Acts of destruction have multiplied in recent days at the former Nazi concentration camp Buchenwald in eastern Germany.

Planted in memory of the victims of the anti-Semitic regime, trees were vandalized last week, an act requiring “a determined response”, estimated Monday the head of the region.

Seven trees planted near the former camp in Thuringia were felled or seriously damaged last week, while two others were destroyed over the weekend, the charity that planted them said.

These trees were part of the “1,000 beech trees” project led by the Lebenshilfewerk Weimar/Apolda organization which has planted them since 1999 along the “death march” of the camp.

“Determined response”

The Prime Minister of Thuringia Bodo Ramelow strongly condemned these acts.

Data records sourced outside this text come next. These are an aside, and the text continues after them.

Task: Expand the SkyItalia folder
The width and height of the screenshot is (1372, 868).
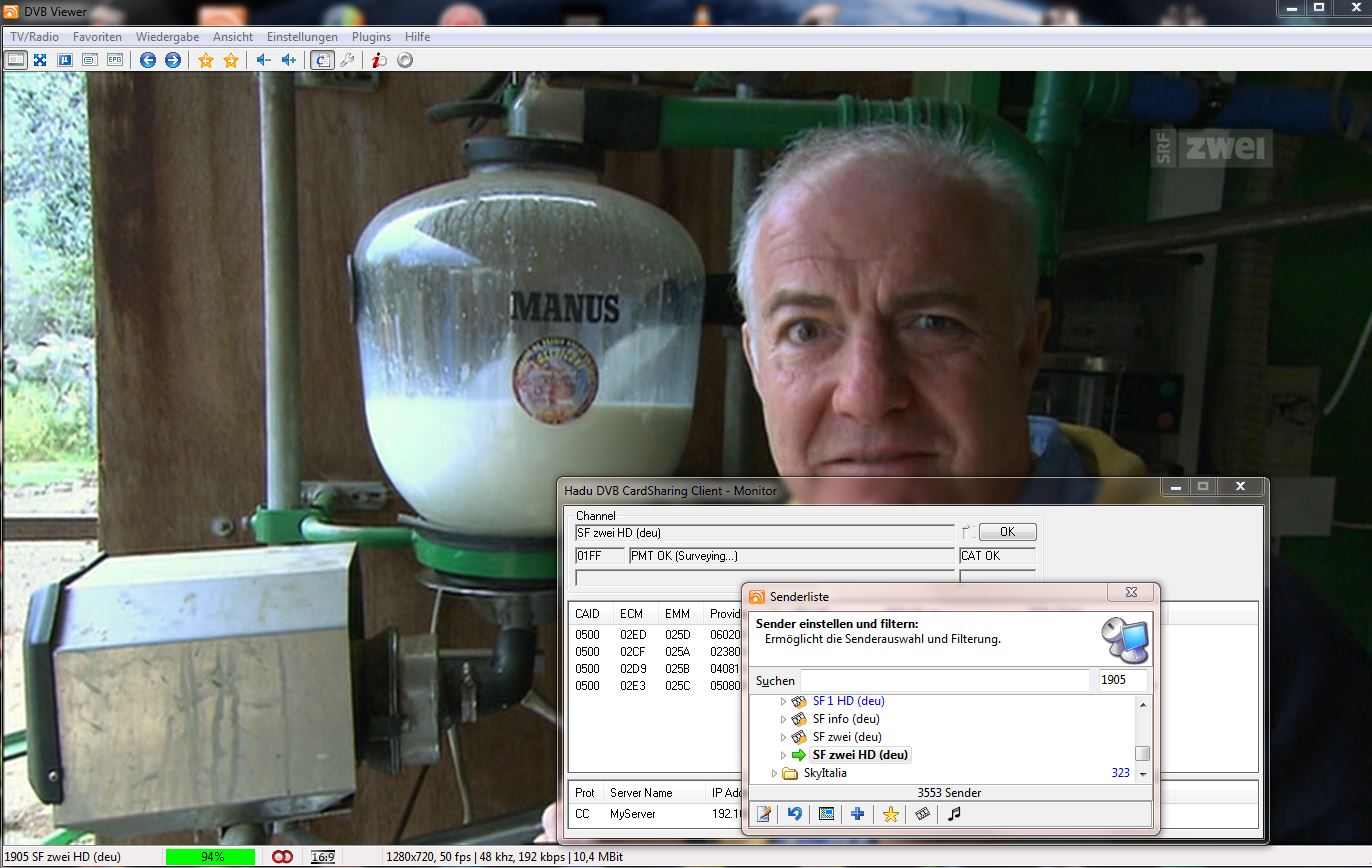Action: click(x=774, y=774)
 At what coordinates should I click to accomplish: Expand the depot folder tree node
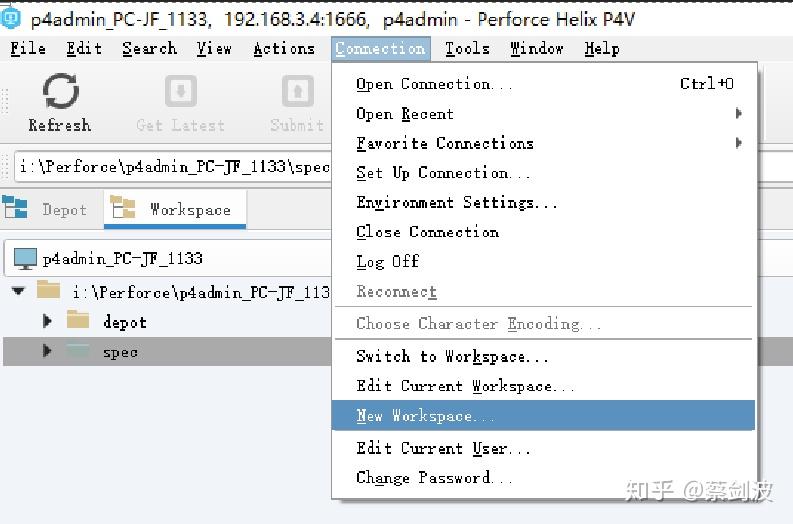point(47,321)
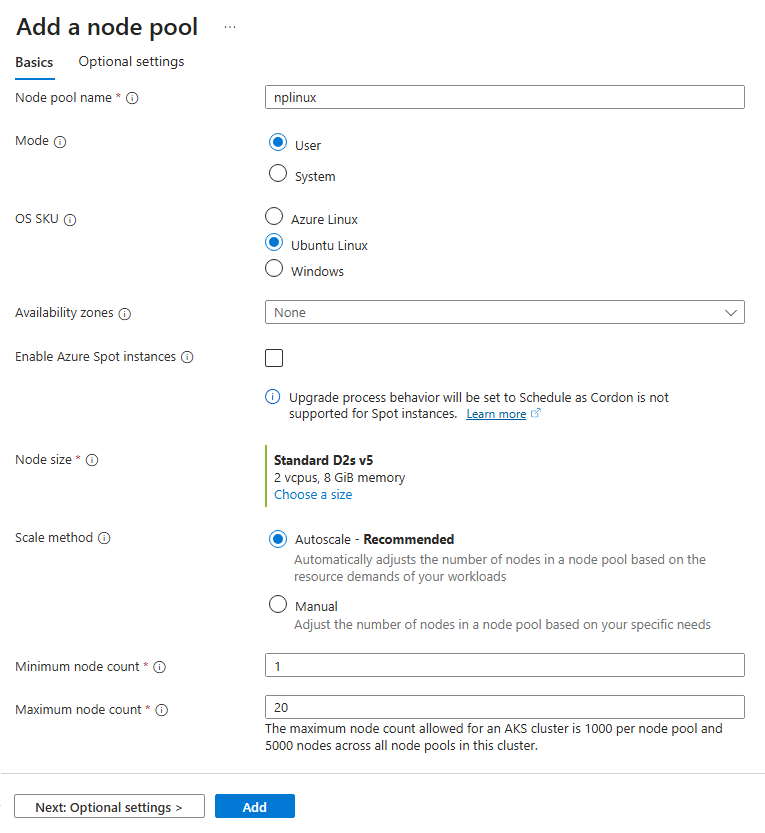765x833 pixels.
Task: Click the Choose a size link
Action: coord(313,495)
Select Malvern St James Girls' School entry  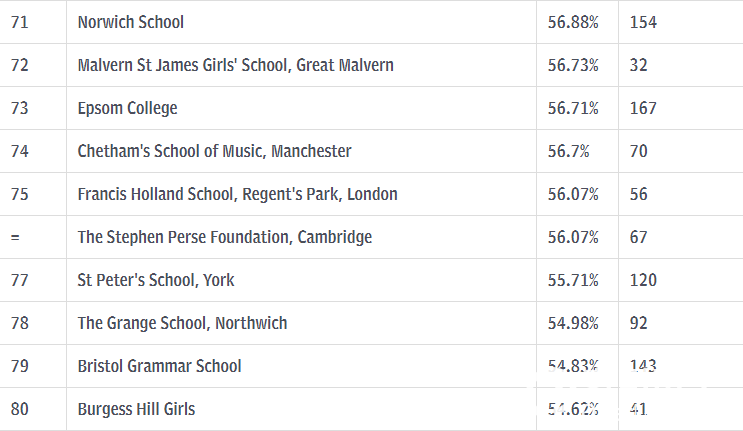pos(236,65)
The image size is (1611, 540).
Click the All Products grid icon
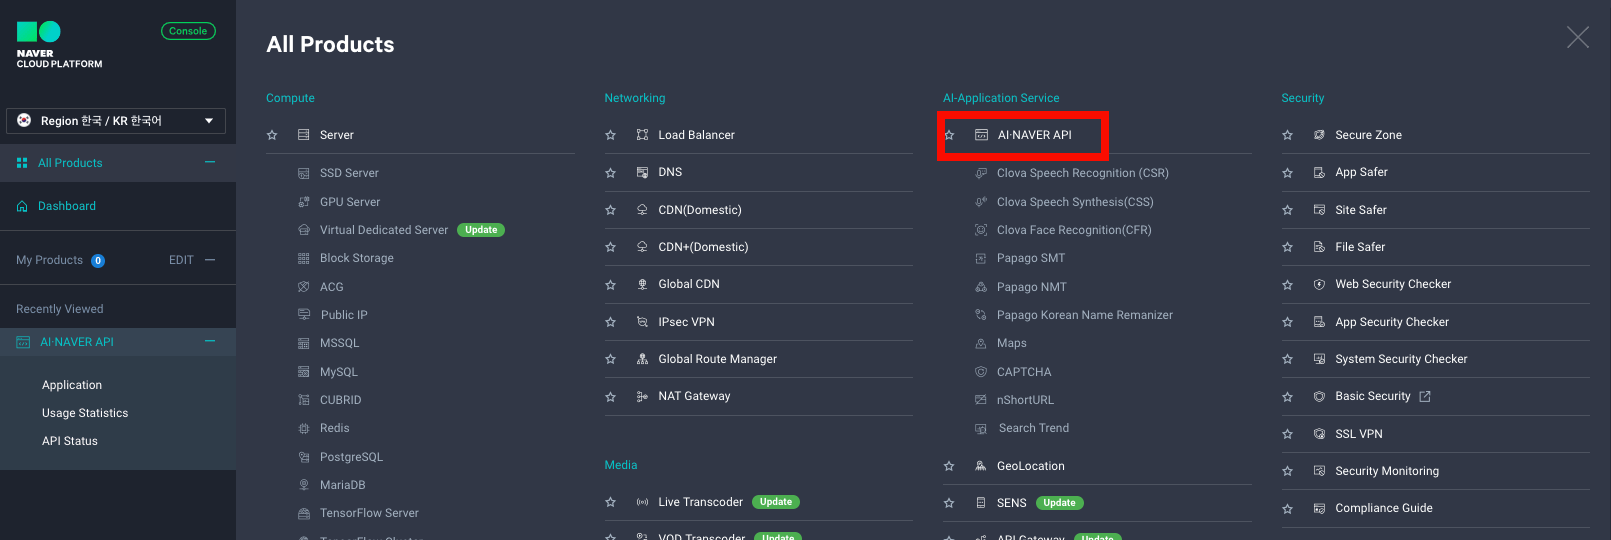coord(22,163)
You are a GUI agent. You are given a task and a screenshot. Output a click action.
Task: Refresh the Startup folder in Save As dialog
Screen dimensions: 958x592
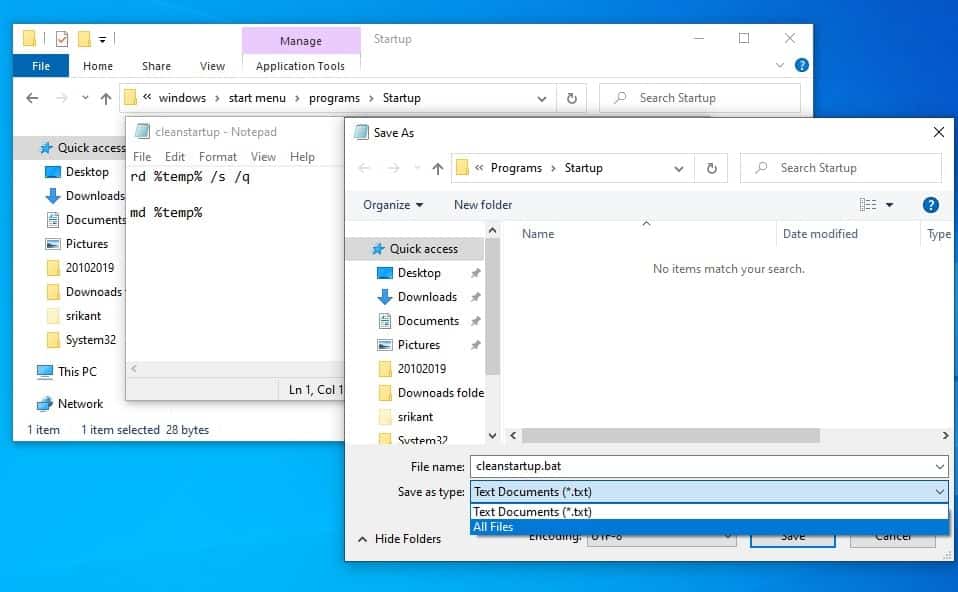[x=711, y=168]
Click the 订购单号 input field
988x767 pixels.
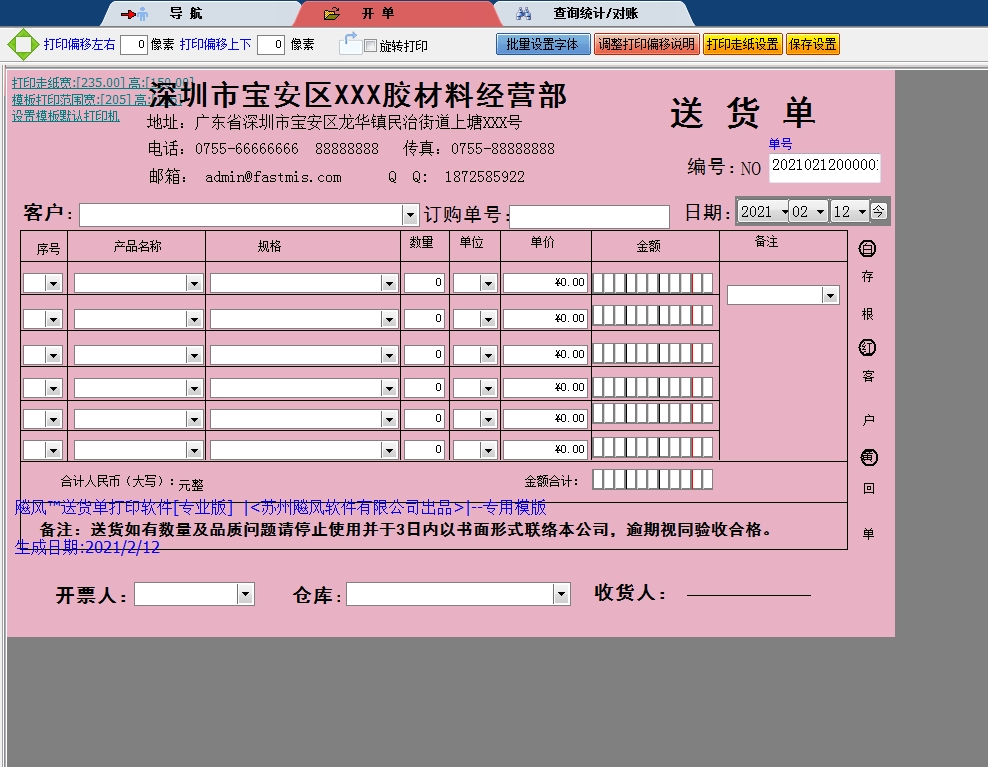pos(589,217)
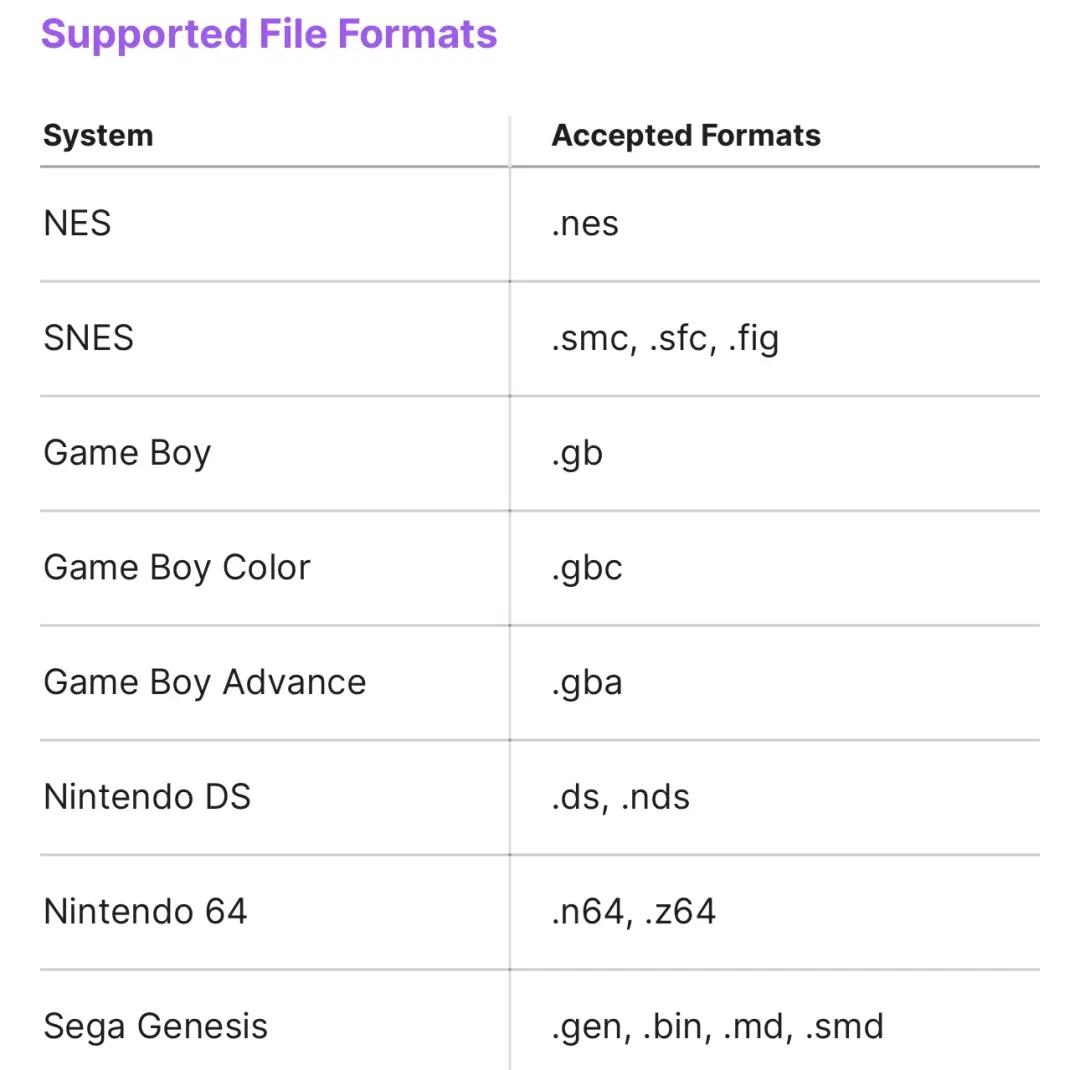Select the .smc, .sfc, .fig formats text
This screenshot has width=1080, height=1070.
point(665,338)
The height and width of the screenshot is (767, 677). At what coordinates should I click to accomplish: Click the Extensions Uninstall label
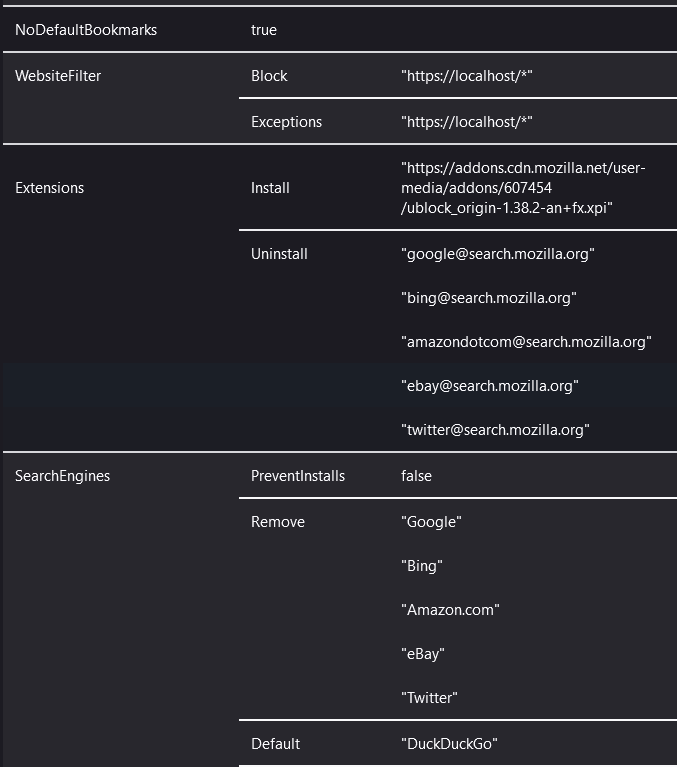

"The perpetrators of such cowardly acts are mentally on the same line as the murderers of all the concentration camps," he judged in the Berlin daily TAZ.

The leader of the Radical Left (Die Linke) interrupted his summer vacation, indicating that he would attend a ceremony in Weimar on Sunday in memory of deported Jewish teenagers.

"The only thing that can help is a determined response" against these acts, he added, specifying that he would participate in the replacement of the trees.

56,000 victims in Buchenwald

More than 56,000 men, women and children perished at Buchenwald concentration camp during World War II.

They were killed by the Nazis or succumbed to disease, cold and hunger.

Thousands of Jews are among the victims, but also Roma, political opponents of Hitler's regime, homosexuals or prisoners of the Soviet Union.

American forces liberated the camp in 1945. The foundation managing the Buchenwald camp memorial has been alarmed more than once in recent years by a multiplication of incidents on the site, such as swastikas tagged or Holocaust denier inscriptions in the visitor's guest book.